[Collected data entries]
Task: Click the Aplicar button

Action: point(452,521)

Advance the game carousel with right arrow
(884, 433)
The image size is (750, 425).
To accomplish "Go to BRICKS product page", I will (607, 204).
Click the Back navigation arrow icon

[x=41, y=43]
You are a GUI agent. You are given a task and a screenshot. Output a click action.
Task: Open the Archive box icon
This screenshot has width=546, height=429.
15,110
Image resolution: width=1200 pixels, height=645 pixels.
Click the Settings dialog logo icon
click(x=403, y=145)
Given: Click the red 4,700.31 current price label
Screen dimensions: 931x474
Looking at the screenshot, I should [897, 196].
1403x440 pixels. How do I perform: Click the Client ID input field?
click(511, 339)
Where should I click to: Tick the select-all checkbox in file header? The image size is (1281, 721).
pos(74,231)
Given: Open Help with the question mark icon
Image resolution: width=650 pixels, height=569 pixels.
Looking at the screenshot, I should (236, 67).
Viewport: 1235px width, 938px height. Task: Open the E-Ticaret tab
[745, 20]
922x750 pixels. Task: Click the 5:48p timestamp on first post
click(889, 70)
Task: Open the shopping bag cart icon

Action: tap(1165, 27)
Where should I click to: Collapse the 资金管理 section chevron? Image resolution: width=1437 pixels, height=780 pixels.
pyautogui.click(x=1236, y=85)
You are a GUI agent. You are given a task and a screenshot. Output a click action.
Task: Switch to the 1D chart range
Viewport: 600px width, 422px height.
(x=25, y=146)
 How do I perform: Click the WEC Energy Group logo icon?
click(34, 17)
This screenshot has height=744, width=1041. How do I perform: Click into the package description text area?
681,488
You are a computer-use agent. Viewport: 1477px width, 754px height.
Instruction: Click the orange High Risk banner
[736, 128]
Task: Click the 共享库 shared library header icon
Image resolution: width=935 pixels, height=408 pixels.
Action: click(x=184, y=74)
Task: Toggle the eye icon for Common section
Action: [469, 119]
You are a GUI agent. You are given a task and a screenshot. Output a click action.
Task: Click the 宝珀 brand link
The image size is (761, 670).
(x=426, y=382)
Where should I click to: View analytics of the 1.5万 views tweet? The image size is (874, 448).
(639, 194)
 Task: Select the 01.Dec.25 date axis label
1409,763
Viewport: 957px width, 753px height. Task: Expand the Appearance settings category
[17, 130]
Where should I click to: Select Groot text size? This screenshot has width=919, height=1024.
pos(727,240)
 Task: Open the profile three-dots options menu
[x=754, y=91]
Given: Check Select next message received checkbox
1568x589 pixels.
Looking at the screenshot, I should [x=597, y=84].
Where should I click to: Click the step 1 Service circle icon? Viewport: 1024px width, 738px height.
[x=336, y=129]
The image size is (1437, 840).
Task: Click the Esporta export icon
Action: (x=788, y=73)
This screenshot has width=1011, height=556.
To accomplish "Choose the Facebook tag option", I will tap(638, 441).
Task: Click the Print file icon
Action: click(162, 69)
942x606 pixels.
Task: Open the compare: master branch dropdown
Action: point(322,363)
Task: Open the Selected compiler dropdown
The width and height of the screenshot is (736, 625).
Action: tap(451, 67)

• WORK TO BE COMPLETED: Exact duplication of all the data above is expected.

• WRITTEN REPLY:
Task: Click the Aplicar button

Action: point(452,521)

Advance the game carousel with right arrow
(884, 433)
The image size is (750, 425).
To accomplish "Go to BRICKS product page", I will (607, 204).
Click the Back navigation arrow icon

[x=41, y=43]
You are a GUI agent. You are given a task and a screenshot. Output a click action.
Task: Open the Archive box icon
This screenshot has width=546, height=429.
15,110
Image resolution: width=1200 pixels, height=645 pixels.
Click the Settings dialog logo icon
click(x=403, y=145)
Given: Click the red 4,700.31 current price label
Screen dimensions: 931x474
Looking at the screenshot, I should [897, 196].
1403x440 pixels. How do I perform: Click the Client ID input field?
click(511, 339)
Where should I click to: Tick the select-all checkbox in file header? The image size is (1281, 721).
pos(74,231)
Given: Open Help with the question mark icon
Image resolution: width=650 pixels, height=569 pixels.
Looking at the screenshot, I should (236, 67).
Viewport: 1235px width, 938px height. Task: Open the E-Ticaret tab
[745, 20]
922x750 pixels. Task: Click the 5:48p timestamp on first post
click(889, 70)
Task: Open the shopping bag cart icon

Action: tap(1165, 27)
Where should I click to: Collapse the 资金管理 section chevron? Image resolution: width=1437 pixels, height=780 pixels.
pyautogui.click(x=1236, y=85)
You are a GUI agent. You are given a task and a screenshot. Output a click action.
Task: Switch to the 1D chart range
Viewport: 600px width, 422px height.
(x=25, y=146)
 How do I perform: Click the WEC Energy Group logo icon?
click(34, 17)
This screenshot has height=744, width=1041. How do I perform: Click into the package description text area?
681,488
You are a computer-use agent. Viewport: 1477px width, 754px height.
Instruction: Click the orange High Risk banner
[736, 128]
Task: Click the 共享库 shared library header icon
Image resolution: width=935 pixels, height=408 pixels.
Action: click(x=184, y=74)
Task: Toggle the eye icon for Common section
Action: [469, 119]
You are a GUI agent. You are given a task and a screenshot. Output a click action.
Task: Click the 宝珀 brand link
The image size is (761, 670).
(x=426, y=382)
Where should I click to: View analytics of the 1.5万 views tweet? The image size is (874, 448).
(639, 194)
 Task: Select the 01.Dec.25 date axis label
1409,763
Viewport: 957px width, 753px height. Task: Expand the Appearance settings category
[17, 130]
Where should I click to: Select Groot text size? This screenshot has width=919, height=1024.
pos(727,240)
 Task: Open the profile three-dots options menu
[x=754, y=91]
Given: Check Select next message received checkbox
1568x589 pixels.
Looking at the screenshot, I should [x=597, y=84].
Where should I click to: Click the step 1 Service circle icon? Viewport: 1024px width, 738px height.
[x=336, y=129]
The image size is (1437, 840).
Task: Click the Esporta export icon
Action: (x=788, y=73)
This screenshot has width=1011, height=556.
To accomplish "Choose the Facebook tag option", I will tap(638, 441).
Task: Click the Print file icon
Action: click(162, 69)
942x606 pixels.
Task: Open the compare: master branch dropdown
Action: point(322,363)
Task: Open the Selected compiler dropdown
The width and height of the screenshot is (736, 625).
Action: tap(451, 67)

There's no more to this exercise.